Just for the record, Harlan, I wholeheartedly agree with everything you et
al have mentioned regarding cross-matching details to totals. These
scenarios rarely have an elegant solution....having been there and done that
during the 12 years I spent as a financial/accounting manager. I never once
considered Solver more than a shot-in-the-dark approach to try first, just
in case. The basic problem is huge! After all, it took someone with your
intellectual horsepower to finally come up with code that has a reasonable
shot at dealing with the issue.

Unfortunately, the best defense is to try to do everything feasible to avoid
the situation and hope the worst case never happens.

Regards,
Ron

"Harlan Grove" wrote in message
ups.com...
Ron Coderre wrote...
Solver isn't a panacea....It's just a nice shortcut for relatively simple
situations without having to find or write code. However, if solver finds
one acceptable solution....couldn't we just create another "flag" field to
prevent the same value from being used more than once?


Perhaps. How would you do that since it's not one value but one
combination of values (OK, a vector of 1s and 0s that could be
considered a single vector value in {0,1}^N) that'd need to be
excluded. As I see it, you'd need to use a kludge like SUMPRODUCT of
the vector of 1s and 0s against 2^(ROW(INDIRECT("1:"&N))-1) to produce
unique identifiers for each solution, save them in a list, then use a
COUNTIF = 0 expression on that list with criteria equal to the current
SUMPRODUCT value. And you'd need to automate storing the idenifiers for
previous solutions, so VBA is unavoidable.

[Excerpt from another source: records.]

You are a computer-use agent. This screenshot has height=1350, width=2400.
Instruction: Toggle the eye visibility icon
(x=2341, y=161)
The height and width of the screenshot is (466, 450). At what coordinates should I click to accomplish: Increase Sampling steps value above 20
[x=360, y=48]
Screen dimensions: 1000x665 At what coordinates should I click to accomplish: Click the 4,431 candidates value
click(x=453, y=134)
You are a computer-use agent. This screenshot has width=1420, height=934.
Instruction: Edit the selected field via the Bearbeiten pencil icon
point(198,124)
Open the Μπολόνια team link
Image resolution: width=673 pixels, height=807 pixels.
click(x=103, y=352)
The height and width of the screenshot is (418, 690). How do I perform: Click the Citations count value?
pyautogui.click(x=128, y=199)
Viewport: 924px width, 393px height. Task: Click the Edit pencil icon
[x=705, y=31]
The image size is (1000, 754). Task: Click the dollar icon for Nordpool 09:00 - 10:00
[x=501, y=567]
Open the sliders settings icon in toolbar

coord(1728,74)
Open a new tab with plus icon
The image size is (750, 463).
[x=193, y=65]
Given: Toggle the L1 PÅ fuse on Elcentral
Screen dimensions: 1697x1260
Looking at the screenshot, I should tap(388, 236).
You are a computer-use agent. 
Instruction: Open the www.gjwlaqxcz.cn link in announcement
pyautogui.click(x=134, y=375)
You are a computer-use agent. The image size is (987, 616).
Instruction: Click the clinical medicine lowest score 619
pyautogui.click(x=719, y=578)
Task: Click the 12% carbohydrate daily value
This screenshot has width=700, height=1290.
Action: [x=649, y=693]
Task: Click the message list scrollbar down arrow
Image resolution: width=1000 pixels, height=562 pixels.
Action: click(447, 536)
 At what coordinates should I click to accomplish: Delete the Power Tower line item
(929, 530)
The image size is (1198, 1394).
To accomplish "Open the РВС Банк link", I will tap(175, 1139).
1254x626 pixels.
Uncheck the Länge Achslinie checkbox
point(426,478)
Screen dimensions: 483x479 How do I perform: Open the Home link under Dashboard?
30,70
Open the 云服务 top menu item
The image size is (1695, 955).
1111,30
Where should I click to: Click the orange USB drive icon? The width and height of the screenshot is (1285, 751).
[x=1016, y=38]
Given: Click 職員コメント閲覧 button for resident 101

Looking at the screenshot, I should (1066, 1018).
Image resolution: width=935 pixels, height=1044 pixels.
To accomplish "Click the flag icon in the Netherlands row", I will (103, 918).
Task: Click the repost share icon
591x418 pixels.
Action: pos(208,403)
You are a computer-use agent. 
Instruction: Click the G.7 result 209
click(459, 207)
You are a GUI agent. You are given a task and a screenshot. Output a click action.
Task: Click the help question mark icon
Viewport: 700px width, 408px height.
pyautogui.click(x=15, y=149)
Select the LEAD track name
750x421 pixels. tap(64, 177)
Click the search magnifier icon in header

Regarding professional accounting/financial environments, I would hope
that
proper internal controls would prevent the situation where a large number
of
invoices/checks/whatever would have to be matched (trial and error)
against
an amount. Of course there's always the customer who sends a massive check
paying some unknown combination of invoices. Consequently, for those
instances, a phone call to the payee should clear up the confusion
definitively. You wouldn't want to just guess, right?

...

In the real world, reconcilliation of different data sources that
should produce the same results is an unfortunate recurring problem.
And there's often no one to call to get a quick, simple answer.

If a large, multi-solution, iteratave approach cannot be avoided
though....You're right, a vba program would be the way to go.


Yup.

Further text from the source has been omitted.